Big Win, After Hybrid Home Ruling Give Bosses Power To Demand Back To Office Work
Company management now have the right to demand that employees come back to work in an office, despite many hybrid workers objecting to having to come back to office work after months and in some cases, years working from home, after a recent The Fair Work Commission, ruling.
The Federal Government body has recognised the productivity costs, of working from home and supported businesses, with management now able to dock pay or not treat remote workers equally as they would someone working from an office, despite Labor’s newly expanded flexible work laws.
The tribunal ruled salary packaging provider Maxxia had “reasonable business grounds” to reject a case adviser’s request to work exclusively from home.
It found that face-to-face interactions in the office helped to improve productivity, training, and general team culture.
The decision is set to impact suppliers to retailers whose staff are insisting on still working from home because “it’s suites their lifestyle” many who have already clashed with the company’s hybrid working policy, which requires staff to work the biggest percentage of their week in the office.
Several Staff who work from home and are reluctant to return to office work, claim that the cost of travel is impacting their living standards and that due to inflation pressures costs have risen.
Employers claim that during the past 18 months many of their staff have got salary increases to compensate for inflation price rises.
The Australian Financial Review claims that the ruling tests the limits of employees’ right to work from home after Labor introduced powers to appeal employers’ flexible work refusals in its Secure Jobs Better Pay laws.

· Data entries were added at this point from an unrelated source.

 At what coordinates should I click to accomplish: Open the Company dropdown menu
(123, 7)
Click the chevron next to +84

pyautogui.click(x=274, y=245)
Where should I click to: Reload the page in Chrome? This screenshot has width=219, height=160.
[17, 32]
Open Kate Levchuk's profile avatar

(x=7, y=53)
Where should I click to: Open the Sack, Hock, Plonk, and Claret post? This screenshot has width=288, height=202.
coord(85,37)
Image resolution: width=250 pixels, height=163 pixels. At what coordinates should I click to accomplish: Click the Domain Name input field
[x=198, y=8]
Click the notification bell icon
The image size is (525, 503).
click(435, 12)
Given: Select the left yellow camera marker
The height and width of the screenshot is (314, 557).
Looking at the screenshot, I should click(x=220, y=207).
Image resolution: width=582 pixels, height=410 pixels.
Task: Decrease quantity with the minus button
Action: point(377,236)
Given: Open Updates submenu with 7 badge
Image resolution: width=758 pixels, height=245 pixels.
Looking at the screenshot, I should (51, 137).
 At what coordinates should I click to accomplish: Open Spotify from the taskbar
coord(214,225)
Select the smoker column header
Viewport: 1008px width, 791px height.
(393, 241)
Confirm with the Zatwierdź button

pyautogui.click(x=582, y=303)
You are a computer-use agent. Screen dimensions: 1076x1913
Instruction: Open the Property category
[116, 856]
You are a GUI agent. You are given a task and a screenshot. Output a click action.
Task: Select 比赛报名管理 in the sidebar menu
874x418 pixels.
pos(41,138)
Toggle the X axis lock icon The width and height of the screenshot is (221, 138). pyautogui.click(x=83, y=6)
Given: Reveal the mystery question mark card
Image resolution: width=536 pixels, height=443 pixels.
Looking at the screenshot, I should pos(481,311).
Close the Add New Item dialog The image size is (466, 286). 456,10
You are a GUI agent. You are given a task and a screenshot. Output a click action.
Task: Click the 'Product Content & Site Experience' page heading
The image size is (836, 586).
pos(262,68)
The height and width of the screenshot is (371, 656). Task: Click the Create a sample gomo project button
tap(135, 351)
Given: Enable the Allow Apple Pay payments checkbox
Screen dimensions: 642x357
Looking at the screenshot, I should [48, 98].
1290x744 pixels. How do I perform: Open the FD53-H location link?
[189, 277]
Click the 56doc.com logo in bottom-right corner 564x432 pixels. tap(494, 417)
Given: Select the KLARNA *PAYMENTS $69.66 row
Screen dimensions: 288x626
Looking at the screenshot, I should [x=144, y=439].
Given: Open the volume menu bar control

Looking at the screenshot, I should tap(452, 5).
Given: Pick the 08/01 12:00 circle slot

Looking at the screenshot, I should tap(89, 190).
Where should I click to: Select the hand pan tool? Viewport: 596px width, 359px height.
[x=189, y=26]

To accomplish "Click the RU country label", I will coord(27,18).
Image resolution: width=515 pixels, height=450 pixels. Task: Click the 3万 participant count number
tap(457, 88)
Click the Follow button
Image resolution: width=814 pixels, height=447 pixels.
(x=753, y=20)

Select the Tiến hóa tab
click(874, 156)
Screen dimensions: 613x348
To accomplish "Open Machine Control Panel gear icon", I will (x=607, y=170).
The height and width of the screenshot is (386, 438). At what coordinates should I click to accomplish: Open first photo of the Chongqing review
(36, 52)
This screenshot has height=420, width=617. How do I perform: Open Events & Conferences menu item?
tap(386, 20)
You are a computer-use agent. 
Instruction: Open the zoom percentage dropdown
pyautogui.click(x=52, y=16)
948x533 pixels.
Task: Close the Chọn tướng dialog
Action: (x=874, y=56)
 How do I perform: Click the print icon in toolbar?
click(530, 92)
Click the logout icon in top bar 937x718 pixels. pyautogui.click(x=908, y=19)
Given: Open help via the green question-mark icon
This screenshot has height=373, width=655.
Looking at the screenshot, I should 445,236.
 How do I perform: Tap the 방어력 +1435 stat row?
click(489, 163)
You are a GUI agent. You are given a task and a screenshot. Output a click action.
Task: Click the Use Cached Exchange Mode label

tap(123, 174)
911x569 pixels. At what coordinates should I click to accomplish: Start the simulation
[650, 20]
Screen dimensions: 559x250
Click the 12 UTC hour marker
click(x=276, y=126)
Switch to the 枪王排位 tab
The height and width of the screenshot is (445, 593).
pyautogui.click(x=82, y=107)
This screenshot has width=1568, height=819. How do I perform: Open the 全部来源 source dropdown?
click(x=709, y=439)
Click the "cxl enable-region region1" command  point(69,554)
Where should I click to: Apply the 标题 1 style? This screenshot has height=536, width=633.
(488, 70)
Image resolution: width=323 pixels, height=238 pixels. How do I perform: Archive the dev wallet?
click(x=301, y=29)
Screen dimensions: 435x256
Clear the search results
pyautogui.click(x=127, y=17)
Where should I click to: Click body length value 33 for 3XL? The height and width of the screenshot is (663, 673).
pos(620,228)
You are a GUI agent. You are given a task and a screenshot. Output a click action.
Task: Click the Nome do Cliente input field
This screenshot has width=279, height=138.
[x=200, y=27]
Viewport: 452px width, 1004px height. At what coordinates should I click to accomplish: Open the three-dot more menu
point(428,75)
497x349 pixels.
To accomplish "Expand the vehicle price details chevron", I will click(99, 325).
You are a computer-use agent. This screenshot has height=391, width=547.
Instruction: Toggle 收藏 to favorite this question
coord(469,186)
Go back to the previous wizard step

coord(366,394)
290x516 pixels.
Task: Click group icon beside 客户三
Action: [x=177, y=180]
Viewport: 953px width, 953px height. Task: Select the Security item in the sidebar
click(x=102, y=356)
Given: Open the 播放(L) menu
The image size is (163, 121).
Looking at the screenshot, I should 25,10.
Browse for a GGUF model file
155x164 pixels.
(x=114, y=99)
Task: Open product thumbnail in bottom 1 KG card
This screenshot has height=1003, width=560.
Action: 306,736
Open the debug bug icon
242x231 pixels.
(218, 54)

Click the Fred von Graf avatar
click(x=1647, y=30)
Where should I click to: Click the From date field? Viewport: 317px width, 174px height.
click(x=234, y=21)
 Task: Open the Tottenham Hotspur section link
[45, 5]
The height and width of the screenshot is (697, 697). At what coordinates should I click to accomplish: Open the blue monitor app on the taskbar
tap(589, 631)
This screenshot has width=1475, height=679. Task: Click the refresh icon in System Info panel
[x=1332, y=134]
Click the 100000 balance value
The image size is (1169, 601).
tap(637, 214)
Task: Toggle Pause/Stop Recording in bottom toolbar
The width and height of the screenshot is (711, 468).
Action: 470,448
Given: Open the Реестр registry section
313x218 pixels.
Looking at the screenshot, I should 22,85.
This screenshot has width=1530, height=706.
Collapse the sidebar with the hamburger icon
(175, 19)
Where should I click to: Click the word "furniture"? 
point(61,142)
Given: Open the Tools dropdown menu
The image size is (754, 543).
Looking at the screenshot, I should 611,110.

Employers at the time feared the threat of forced arbitration would exacerbate the post-COVID-19 work-from-home push, which has become a source of tension for many businesses.
“This decision reinforces the benefits of face-to-face working on workplace productivity,” said Australian Chamber of Commerce and Industry chief executive Andrew McKellar.
Labour productivity has fallen to 2016 levels since the pandemic.
Some observers claim that union demands and Labor going along with their demands over salary increases and payments for work from home employees has led to inflation and that business is suffering because of hybrid work polices forced on businesses because of the shortage of employees.
flexible work arrangement requests must be considered on a case-by-case basis, it is encouraging that the Fair Work Commission has recognised the importance of working in the office,” McKellar said.
Under the Fair Work Act, rights to request flexible work are only available to workers who are pregnant, have parent or carer duties, have a disability, are 55 and older or experience domestic violence.
Commissioner Christopher Platt found Maxxia genuinely tried to accommodate adviser Charles Gregory’s caring duties for his young son but held the benefit of “face to face” interactions justified hybrid work.
“I accept that it is desirable for there to be face-to-face contact within workforce teams,” he said.
“I accept that a face-to-face presence would allow for observation, interaction and (if necessary) coaching to improve Mr Gregory’s productivity and provide him with greater support.”
Mr Gregory, who had worked most of his time in the job at home due to the pandemic, argued in August he needed to work 100 per cent remotely to care for his young child, who he was seeking custody of every second week.
Maxxia, which is the sole provider of salary packaging services for the South Australian government, rejected the request after citing clients’ high expectations of service and productivity, including that 99 per cent of calls are answered within three minutes and emails within two business days.
If Maxxia failed to meet their contractual obligations, they faced significant penalties under client contracts.
At the time, Mr Gregory’s productivity was just 50 per cent, well below the 85 per cent target.
The latest ruling follows a full bench decision last week that set out the principles to follow in the appeals, including that the FWC can order employers to grant requests, better respond to requests or change working arrangements to “accommodate, to any extent, the employee’s circumstances.”
The case considered in that ruling – a worker’s bid for roster changes to accommodate her insomnia – failed at the first threshold as she had not made a formal request.
Mr McKellar said the business community “remains concerned that the government’s recent changes in this space allow these issues to be ultimately decided by our workplace tribunal.”
“These decisions should be left to management in consultation with their workers,” he said.